The Pacific Ocean's growing plastic problem
About 1,000 miles north of Hawaii lies an aquatic area known as the "Great Pacific Garbage Patch," which stretches hundreds of miles across the Pacific Ocean and is riddled with tiny shreds of plastic. A new paper from the Scripps Oceanic Institution highlights a striking fact about the area: The amount of debris found within has increased 100-fold in the past 40 years, and is upsetting the ocean's delicate ecosystems in a number of surprising ways. Here, a brief guide to the Pacific Ocean's growing plastic problem:
Why is there so much plastic there?
The high concentration of plastic debris is the result of an enormous rotating ocean current called the North Pacific Gyre. The vortex of ocean water and wind sweep the plastic bits up and usher them to stiller waters, trapping them in what's infamously called the Garbage Patch.
What items does the plastic originate from?
Bottles, bags, and other discarded material. The plastic pieces that don't sink to the bottom are often broken down by sunlight and waves, which "degrade and shred the material over time into pieces the size of a fingernail, or smaller," says Jonathan Amos at BBC News. These tiny bits are causing the Garbage Patch to grow not in size, but in density, says Paul Rogers at Mercury News. Now, there are "roughly 100 times more pieces per cubic meter of water than there were in samples during the 1970s."
How did researchers figure that out?
Scientists who completed a 2009 expedition took water samples 1,000 miles west of California, then compared the amount of plastic they found to data collected in 1972. "We were really surprised. [100 times] is a very large increase," says Miriam Goldstein, a Ph.D graduate student and lead author of the study, which was published in the journal Biology Letters. "The fact that it has gotten so much worse is really disappointing."
How does the debris affect sea animals?
Fish, turtles, and other creatures oftentimes mistake the plastic scraps for food. In fact, a separate Scripps report suggests that as many as 1 in 10 fish end up with plastic bits in their stomachs. Overall, fish in the North Pacific Ocean region are estimated to ingest anywhere from 12,000 to 24,000 tons each year.
What are some other issues?
Populations of a marine insect called Halobates sericeus — more widely recognized as "sea skaters" or "water striders" — are booming. Researchers think this is because the plastic gives the insects another place to lay their eggs. The problem is that these bugs feast on plankton and fish larvae, and an explosion in the sea skater population could mean less food for other animals, upsetting the ocean's natural food web.
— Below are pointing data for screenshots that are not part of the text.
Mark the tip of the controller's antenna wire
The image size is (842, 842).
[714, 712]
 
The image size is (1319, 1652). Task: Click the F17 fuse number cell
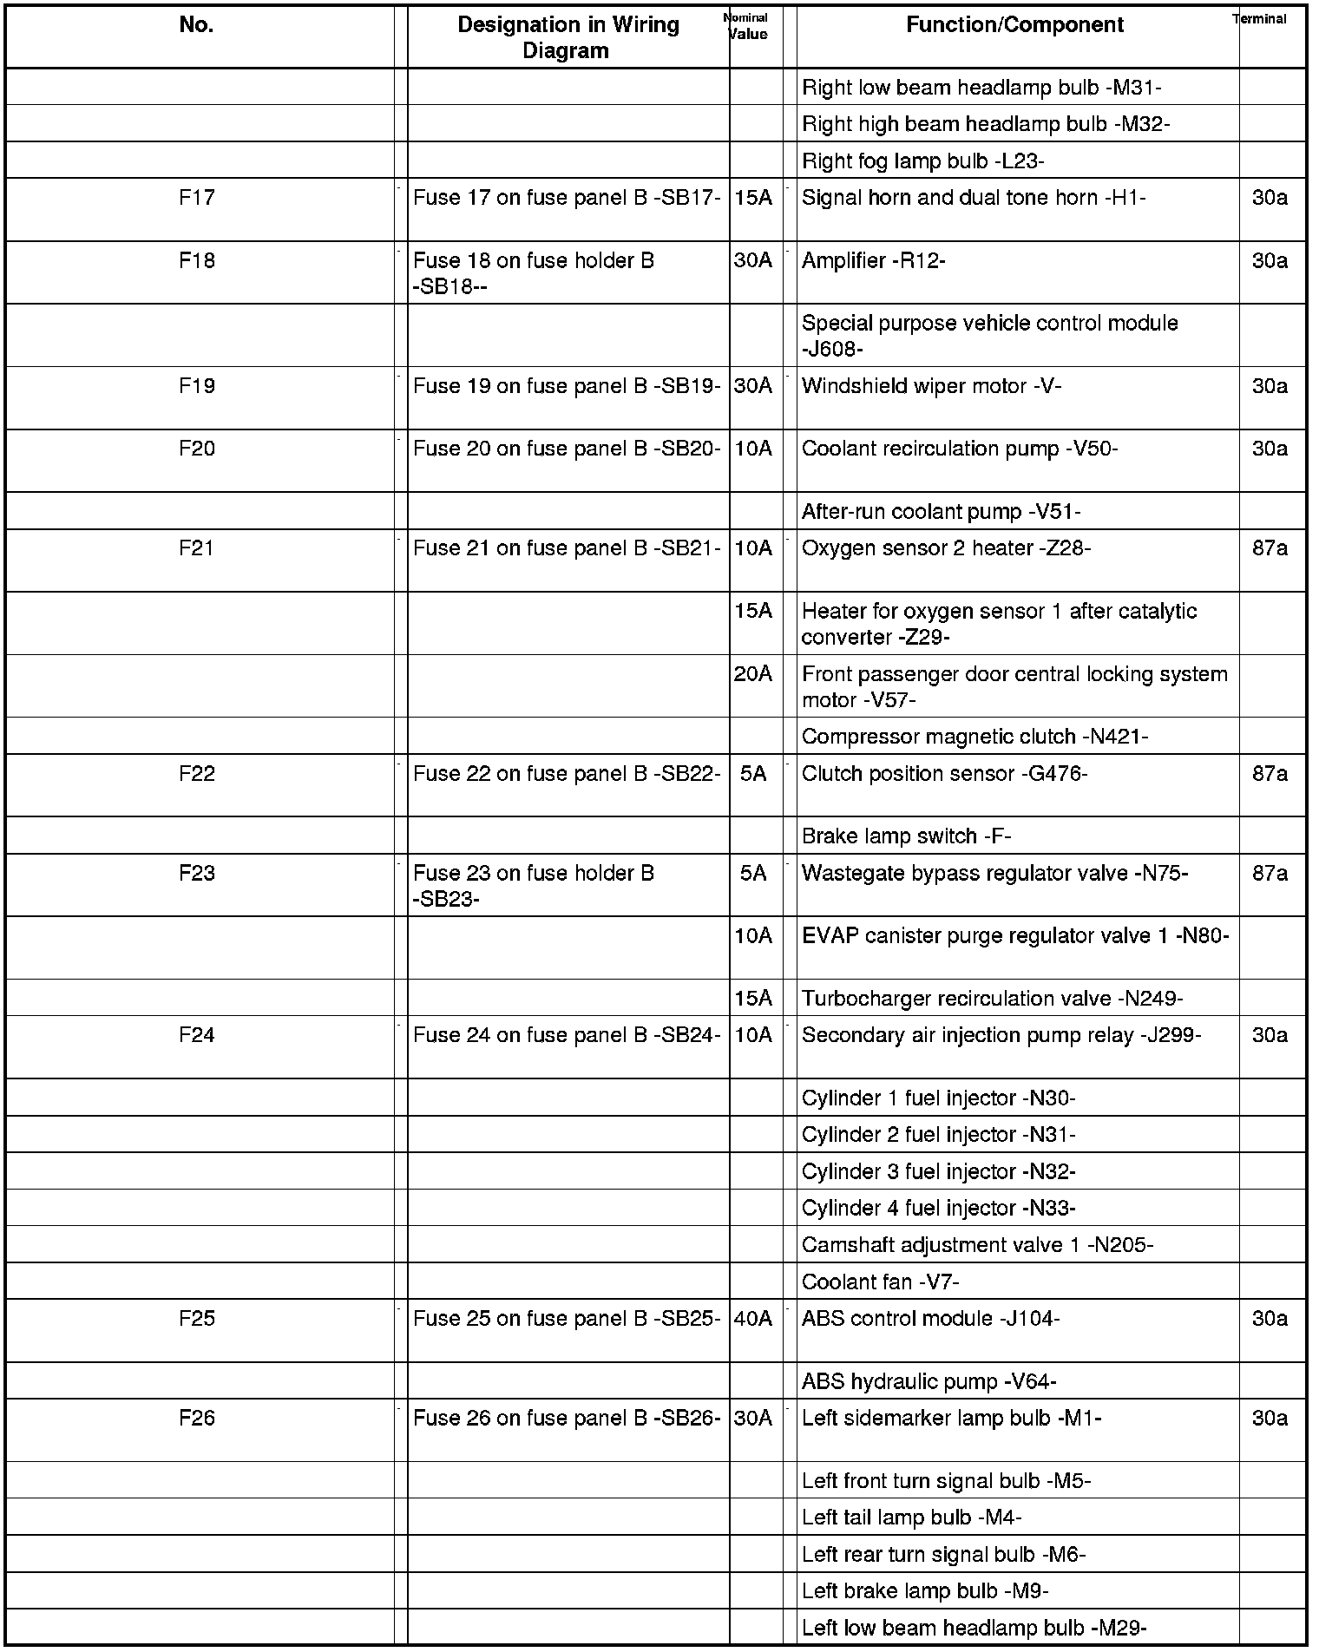(197, 198)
Can the Garbage Patch be cleaned up?
It would be "virtually impossible," says the Mercury News' Rogers, given the Garbage Patch's vast scale. But this study is "expected to ramp up calls for more cities and states to ban plastic bags and plastic foam packaging." In California, for example, 14 billion plastic bags are distributed annually, but only 3 percent are actually recycled. Now, prevention is the most critical step, says Goldstein. "Once a piece of plastic is in the ocean, it is really hard and expensive to get it out."